When starting the business from scratch, Elias Abboud reinvested all of the company’s sales for growth and expansion.

Having to change to a hybrid e-commerce model

“I realized that direct selling was not financially feasible at the time. To add insult to injury, the pandemic had turned operations on its head, issuing a clear call to either adapt or quit. Since the latter was not an absolute option, I decided to switch to a hybrid model.” to e-commerce by entering fully and getting some financial support from my brother.”

“We launched the site in August 2020, and processed three orders in the first month, followed by 15 in the second, and after two years, more than a thousand orders were processed per month.
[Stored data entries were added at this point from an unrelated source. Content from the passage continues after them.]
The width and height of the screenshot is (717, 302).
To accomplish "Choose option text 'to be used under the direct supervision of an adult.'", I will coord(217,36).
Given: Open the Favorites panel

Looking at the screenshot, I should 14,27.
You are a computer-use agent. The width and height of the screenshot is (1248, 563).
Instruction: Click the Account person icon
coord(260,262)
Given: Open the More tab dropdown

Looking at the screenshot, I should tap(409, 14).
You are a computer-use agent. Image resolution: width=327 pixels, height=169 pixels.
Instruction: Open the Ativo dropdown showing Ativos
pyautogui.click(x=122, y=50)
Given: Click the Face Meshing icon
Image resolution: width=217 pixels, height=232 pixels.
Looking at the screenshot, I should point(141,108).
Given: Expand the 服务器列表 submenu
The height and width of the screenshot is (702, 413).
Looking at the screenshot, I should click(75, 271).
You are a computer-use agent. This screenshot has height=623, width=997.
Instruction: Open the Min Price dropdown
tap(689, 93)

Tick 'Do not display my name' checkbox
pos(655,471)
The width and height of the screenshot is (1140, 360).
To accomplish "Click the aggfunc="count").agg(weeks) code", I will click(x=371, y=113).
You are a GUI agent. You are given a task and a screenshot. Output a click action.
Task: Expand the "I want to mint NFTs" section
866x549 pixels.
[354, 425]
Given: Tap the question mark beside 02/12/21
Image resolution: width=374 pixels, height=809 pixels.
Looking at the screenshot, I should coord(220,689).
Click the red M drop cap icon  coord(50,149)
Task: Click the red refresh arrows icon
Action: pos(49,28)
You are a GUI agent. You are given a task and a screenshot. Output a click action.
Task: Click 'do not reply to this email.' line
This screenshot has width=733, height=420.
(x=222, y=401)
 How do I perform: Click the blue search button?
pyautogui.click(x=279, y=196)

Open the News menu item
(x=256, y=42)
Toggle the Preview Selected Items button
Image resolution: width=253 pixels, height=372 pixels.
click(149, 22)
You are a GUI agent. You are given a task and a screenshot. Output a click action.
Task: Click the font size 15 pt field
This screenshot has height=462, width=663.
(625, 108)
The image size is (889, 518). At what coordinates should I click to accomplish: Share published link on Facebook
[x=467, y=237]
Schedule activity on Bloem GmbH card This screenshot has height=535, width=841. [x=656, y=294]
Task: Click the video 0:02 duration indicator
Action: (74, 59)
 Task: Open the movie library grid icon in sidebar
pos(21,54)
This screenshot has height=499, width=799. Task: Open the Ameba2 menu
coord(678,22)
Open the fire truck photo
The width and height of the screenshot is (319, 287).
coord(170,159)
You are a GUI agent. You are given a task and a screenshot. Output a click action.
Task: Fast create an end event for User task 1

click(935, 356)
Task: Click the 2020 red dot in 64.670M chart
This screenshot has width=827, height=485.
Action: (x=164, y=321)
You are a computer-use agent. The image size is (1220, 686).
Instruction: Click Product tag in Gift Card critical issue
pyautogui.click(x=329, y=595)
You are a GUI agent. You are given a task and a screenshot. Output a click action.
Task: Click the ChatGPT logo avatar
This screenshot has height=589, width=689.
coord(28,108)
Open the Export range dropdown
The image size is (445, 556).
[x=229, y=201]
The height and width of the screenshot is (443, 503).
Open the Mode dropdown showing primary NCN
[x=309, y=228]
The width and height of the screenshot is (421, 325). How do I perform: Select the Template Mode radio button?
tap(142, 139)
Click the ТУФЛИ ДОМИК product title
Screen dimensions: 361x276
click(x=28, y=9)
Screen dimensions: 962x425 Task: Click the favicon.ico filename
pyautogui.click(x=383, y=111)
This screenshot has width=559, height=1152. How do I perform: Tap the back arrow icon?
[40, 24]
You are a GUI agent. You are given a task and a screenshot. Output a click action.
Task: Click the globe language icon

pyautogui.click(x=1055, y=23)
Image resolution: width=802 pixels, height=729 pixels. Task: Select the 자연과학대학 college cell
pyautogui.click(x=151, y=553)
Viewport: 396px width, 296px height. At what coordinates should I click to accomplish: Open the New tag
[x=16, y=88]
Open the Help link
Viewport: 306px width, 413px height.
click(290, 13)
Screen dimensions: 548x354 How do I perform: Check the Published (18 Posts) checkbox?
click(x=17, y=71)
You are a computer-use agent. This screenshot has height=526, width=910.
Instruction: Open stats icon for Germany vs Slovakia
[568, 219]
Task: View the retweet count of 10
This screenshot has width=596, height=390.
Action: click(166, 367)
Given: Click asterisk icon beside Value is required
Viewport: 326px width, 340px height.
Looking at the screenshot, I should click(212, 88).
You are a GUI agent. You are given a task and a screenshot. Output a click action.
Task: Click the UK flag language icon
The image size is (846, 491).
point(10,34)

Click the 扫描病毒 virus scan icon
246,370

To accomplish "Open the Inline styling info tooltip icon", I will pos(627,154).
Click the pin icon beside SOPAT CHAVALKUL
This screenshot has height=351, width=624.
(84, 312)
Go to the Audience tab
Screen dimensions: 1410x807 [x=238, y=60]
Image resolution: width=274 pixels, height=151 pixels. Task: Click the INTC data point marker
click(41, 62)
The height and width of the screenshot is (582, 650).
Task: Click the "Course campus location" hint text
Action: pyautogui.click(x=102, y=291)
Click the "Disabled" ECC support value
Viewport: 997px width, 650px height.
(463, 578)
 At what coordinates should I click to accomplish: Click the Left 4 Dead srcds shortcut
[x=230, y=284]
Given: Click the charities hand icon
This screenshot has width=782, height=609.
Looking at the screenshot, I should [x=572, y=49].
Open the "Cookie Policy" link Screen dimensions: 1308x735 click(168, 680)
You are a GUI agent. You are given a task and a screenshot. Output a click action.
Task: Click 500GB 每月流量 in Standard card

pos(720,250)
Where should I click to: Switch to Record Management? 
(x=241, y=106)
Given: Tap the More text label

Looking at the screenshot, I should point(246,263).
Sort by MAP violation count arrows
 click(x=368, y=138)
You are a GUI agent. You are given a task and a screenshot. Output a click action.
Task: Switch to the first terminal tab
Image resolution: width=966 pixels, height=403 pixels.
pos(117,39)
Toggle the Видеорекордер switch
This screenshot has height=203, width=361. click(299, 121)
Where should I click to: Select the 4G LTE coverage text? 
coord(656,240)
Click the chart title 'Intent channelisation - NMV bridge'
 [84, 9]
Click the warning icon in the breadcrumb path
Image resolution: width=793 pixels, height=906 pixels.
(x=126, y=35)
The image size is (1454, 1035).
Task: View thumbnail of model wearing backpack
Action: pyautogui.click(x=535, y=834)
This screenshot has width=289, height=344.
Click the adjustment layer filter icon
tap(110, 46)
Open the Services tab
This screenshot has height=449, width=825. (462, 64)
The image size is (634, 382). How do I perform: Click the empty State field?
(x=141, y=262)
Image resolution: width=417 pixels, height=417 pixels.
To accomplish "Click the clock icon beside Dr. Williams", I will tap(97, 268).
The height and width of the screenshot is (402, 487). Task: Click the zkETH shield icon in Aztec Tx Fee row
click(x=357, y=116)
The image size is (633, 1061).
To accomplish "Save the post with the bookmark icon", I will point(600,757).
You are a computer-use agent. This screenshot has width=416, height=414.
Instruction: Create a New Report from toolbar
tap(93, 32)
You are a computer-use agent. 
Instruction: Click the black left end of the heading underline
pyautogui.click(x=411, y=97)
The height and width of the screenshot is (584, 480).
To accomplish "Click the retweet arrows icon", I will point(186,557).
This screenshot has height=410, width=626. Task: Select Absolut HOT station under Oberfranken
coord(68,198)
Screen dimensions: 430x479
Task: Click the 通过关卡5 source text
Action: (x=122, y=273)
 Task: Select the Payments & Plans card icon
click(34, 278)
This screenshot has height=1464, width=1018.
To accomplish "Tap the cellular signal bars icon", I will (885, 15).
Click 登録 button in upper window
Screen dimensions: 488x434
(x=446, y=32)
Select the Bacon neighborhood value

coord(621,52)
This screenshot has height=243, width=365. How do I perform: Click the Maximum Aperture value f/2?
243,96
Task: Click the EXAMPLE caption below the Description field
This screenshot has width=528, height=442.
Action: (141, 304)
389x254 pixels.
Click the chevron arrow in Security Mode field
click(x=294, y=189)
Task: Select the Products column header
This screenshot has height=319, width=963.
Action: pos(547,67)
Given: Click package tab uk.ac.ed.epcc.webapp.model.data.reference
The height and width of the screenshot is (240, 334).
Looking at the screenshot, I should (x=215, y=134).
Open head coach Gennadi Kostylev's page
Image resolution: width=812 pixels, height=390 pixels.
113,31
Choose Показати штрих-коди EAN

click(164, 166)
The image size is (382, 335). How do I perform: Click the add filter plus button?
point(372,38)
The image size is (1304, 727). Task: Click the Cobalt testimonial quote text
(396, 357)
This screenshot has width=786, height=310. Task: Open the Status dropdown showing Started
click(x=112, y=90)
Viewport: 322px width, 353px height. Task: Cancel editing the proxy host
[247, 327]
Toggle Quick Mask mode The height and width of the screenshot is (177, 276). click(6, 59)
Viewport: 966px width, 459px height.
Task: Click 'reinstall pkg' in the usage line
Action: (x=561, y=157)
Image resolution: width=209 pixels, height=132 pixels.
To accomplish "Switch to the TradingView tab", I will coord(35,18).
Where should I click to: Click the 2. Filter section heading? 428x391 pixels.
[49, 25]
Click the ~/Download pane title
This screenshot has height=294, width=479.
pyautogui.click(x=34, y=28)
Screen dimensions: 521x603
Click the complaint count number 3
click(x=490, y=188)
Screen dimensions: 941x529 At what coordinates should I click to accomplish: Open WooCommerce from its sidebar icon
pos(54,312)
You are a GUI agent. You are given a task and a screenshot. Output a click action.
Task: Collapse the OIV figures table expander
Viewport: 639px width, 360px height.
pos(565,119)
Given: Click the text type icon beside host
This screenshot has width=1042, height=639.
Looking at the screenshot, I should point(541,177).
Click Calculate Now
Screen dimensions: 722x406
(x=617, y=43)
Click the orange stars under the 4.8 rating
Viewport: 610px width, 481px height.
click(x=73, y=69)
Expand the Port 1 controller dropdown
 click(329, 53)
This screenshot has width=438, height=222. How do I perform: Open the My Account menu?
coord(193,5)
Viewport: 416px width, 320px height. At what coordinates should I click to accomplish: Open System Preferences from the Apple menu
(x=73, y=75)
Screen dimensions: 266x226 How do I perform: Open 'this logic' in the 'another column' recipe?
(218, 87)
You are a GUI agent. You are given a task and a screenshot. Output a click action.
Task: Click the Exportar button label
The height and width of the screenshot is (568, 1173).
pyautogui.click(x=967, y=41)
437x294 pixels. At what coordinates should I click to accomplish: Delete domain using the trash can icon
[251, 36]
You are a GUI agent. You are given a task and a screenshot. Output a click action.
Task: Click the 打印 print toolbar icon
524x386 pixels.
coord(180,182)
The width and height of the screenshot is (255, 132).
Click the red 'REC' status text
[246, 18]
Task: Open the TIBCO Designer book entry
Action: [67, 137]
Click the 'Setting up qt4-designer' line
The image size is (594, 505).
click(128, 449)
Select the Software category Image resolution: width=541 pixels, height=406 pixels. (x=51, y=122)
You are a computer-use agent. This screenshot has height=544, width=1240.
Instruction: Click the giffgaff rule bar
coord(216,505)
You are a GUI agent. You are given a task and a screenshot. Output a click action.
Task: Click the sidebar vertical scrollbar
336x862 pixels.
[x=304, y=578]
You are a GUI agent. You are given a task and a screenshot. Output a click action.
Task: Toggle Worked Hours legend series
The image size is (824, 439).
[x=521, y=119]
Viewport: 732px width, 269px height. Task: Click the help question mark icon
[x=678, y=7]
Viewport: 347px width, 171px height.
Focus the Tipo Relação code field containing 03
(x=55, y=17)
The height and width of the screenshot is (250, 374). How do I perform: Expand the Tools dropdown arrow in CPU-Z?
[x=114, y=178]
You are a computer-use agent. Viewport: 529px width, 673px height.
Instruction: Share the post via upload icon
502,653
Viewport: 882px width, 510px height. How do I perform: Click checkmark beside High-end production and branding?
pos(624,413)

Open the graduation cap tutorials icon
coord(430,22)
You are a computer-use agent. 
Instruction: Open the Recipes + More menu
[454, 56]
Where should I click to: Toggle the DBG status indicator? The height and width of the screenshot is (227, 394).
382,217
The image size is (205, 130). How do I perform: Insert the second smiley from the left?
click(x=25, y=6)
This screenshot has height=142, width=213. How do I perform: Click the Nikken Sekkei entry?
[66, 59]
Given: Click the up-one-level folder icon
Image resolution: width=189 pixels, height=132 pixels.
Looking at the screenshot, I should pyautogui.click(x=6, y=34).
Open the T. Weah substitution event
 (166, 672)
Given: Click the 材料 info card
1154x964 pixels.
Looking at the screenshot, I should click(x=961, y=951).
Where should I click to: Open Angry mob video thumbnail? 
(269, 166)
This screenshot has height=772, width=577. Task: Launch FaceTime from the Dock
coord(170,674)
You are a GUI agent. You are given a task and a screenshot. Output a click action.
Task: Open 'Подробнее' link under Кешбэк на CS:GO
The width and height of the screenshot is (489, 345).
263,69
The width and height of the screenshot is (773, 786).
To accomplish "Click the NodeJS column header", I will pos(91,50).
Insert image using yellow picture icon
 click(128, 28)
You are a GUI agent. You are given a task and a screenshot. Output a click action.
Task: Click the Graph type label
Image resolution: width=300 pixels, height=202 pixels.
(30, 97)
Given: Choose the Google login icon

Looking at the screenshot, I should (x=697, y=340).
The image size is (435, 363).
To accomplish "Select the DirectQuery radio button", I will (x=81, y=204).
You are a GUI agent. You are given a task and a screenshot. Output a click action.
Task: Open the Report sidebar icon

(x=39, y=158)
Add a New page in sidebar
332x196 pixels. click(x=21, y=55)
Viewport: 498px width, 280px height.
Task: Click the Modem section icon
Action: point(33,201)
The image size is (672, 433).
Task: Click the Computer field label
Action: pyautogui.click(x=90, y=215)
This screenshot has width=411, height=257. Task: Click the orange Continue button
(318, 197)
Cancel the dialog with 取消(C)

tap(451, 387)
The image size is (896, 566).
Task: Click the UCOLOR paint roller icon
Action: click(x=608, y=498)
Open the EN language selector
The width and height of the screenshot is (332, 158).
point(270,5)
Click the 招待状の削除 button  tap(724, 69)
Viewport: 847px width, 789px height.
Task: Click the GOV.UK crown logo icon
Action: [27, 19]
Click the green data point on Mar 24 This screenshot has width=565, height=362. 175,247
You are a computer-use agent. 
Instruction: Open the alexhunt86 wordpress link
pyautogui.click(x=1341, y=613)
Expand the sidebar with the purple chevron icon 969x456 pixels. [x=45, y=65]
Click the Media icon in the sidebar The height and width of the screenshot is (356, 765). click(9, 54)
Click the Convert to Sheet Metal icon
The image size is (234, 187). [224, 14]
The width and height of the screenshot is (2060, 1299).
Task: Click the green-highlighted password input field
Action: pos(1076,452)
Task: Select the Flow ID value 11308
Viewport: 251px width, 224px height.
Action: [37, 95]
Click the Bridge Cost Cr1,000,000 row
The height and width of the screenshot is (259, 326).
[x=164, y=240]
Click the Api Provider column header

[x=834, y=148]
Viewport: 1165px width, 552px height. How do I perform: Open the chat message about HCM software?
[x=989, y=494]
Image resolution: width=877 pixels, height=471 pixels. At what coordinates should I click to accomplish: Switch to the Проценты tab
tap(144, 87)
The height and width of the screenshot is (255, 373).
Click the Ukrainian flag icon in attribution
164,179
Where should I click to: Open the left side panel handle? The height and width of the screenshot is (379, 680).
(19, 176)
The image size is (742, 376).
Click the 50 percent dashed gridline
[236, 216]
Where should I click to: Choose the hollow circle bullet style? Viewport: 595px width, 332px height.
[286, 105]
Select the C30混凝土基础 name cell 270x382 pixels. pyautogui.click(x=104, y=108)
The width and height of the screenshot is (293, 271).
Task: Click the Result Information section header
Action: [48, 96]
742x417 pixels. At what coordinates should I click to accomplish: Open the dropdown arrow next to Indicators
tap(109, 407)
There were many trial and error cycles until 2020, but I managed to sell more than 2 million packages in 14 countries,” adding that within a year of launching the company, the company had achieved 760,000 dirhams, and in 2022, the startup had achieved 1.7 million dirhams.

Here are some other key lessons learned when starting out as an entrepreneur

Lesson 1: Allocate the majority of business volume to marketing

Among Abboud’s notable cash strategies, a crucial thing he learned early on was allocating about 70 percent of sales volume to marketing. And keep in mind that even if you have a great product, customers won’t be drawn to it unless they are familiar with it in the first place.

Therefore, for Abboud, bridging the product awareness gap in the market is vital. “I adopt a long-term investment approach, which is why I have allocated a large portion of my investment capital into marketing my company, upskilling, and team building,” he said.

We launched the site in August 2020, and processed three requests in the first month, followed by 15 requests in the second, and after two years, more than a thousand requests were processed per month.

Elias Abboud

Lesson two: Watch for customer requirements, and adjust accordingly

He highlighted one of his recent challenges after launching the e-commerce model. “The first batch of products had three sizes. However, after receiving early customer feedback, we realized that our products did not have sizes that were particularly in demand in the GCC markets.”

“We wasted no time and increased the total number of products to eight. The process was difficult and financially challenging, but we ended up meeting customer expectations and being goal-driven.”

Lesson 3: Reduce spending by buying raw materials in bulk

“I am constantly looking for competitive price points and market conditions that allow me to negotiate better prices with suppliers and logistics partners, but I have realized that it is necessary to reduce spending by purchasing raw materials in bulk.”

When asked if he uses any other savings strategies when it comes to his company and personal finances, Abboud revealed how he divides his and the company’s earnings across multiple categories.

“As a general rule, I set aside about 10 percent of my monthly earnings as personal savings. When it comes to money made in business, about 60 percent goes to marketing, 30 percent to salaries, and the remaining 10 percent to miscellaneous.”